2018年06月13日

阿蘇は生きている(4)

 阿蘇ユースホステルに泊まった。風呂に浸かっていると、若い子が声をかけてくれた。年齢の差も忘れて楽しくおしゃべりした。とはいっても、この時の自分はまだ30ちょっと過ぎだったわけだが。同室には都内の日本語学校に通っていた台湾の若者もいた。帰国する前に九州と北海道を旅行すると言っていた。
 翌朝、台湾の若者陳さんと草千里に向かった。バスで山道を上っていると、同室だった学生二人が歩いているのが目に入った。ユースホステルの宿舎と食堂の間をうろついてた犬もいたので、バスの中から手を振ると応えてくれた。
 昨日も来た草千里に降り立った。天気は相変わらず曇。からっと晴れ上がってくれない。どうしようかと思った。陳さんは歩いて阿蘇山西駅まで行くらしい。写真を撮って別れを告げると、陳さんは「また会うよ」と答えた。「再見」を直訳したのだろうか。
 僕は阿蘇火山博物館の向かいにある「オルゴール響和国」という小さな博物館に入った。
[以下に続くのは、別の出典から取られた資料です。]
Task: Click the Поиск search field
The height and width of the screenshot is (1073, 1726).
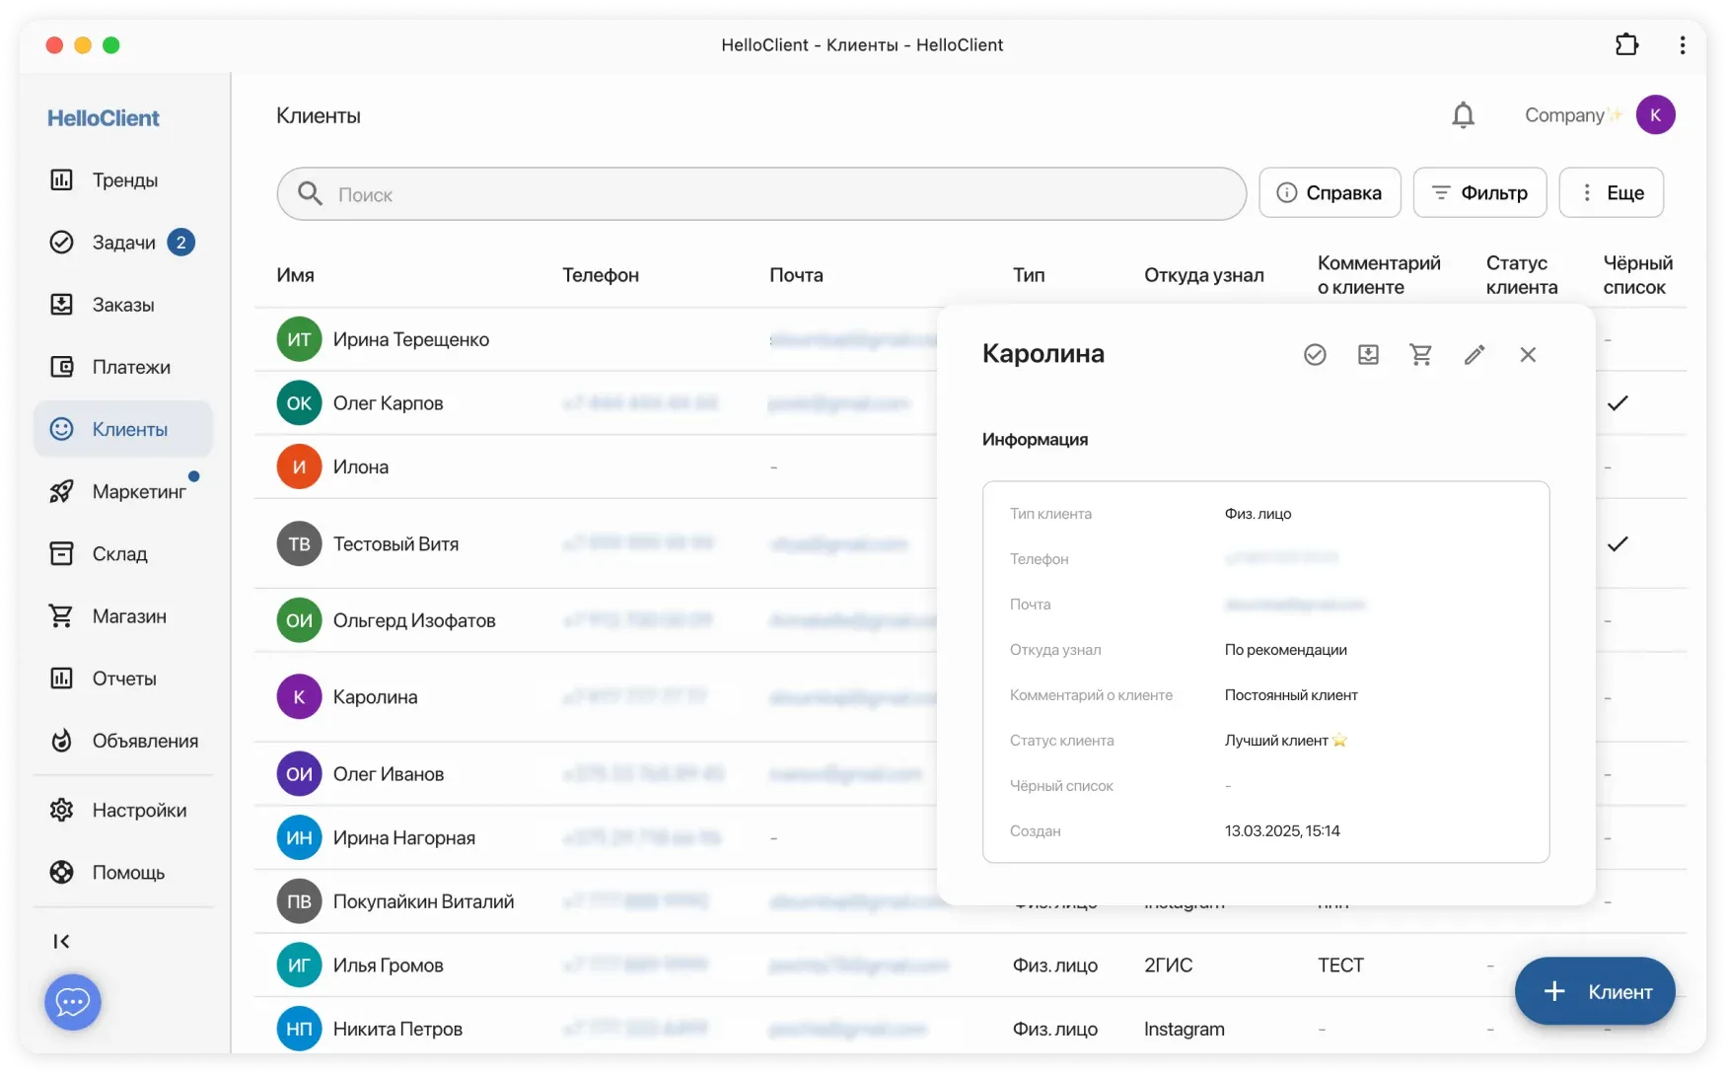Action: [x=759, y=193]
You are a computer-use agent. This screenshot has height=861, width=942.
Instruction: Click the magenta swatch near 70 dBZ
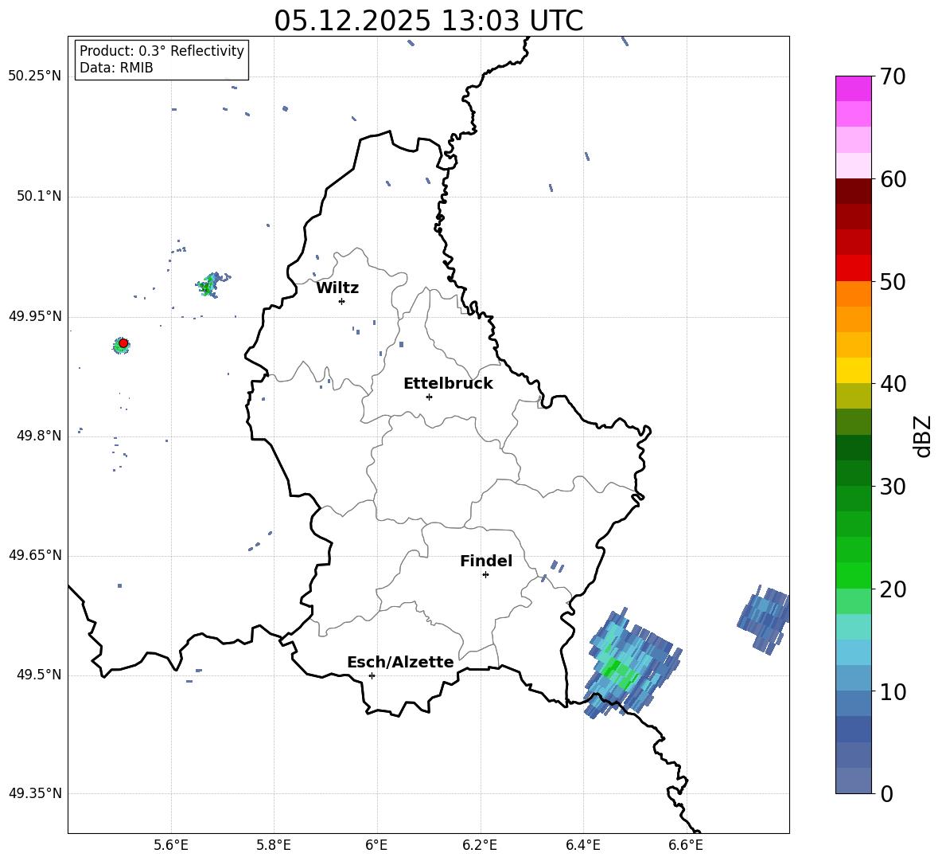pyautogui.click(x=853, y=88)
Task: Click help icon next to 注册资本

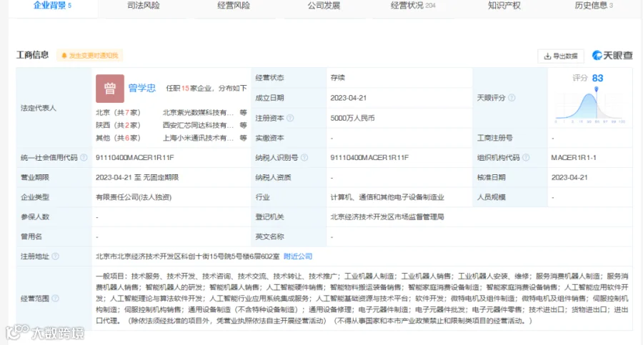Action: 290,118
その地下には、近代ヨーロッパの大型オルゴールの名品が展示してあり、典雅な響きを実際に聞かせてもらった。大きな洋画が飾られた内部は、さながら貴族の館といった趣だった。ゼンマイ仕掛けで、鳥かごに入った剥製の小鳥が、嘴と首を動かしながら、ふいごの力でさえずるからくりには舌を巻いた。
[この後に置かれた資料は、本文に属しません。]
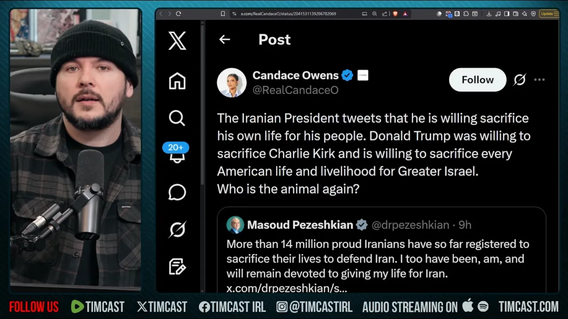Click the Grok icon beside Follow button
The width and height of the screenshot is (568, 319).
pyautogui.click(x=520, y=80)
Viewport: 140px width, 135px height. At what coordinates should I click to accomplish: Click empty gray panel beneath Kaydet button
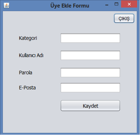(x=90, y=121)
 上の階には、人の拍手で反応する人形のオルゴールなど、現代の家庭向けの機械が並べてあった。オルゴールというものは、レコードが生まれる前の自動演奏機ぐらいにしか考えていなかったが、自然の神秘を模して人造人間、ゴーレムを造ろうとした危険な情熱につながるものを感じた。(つづく)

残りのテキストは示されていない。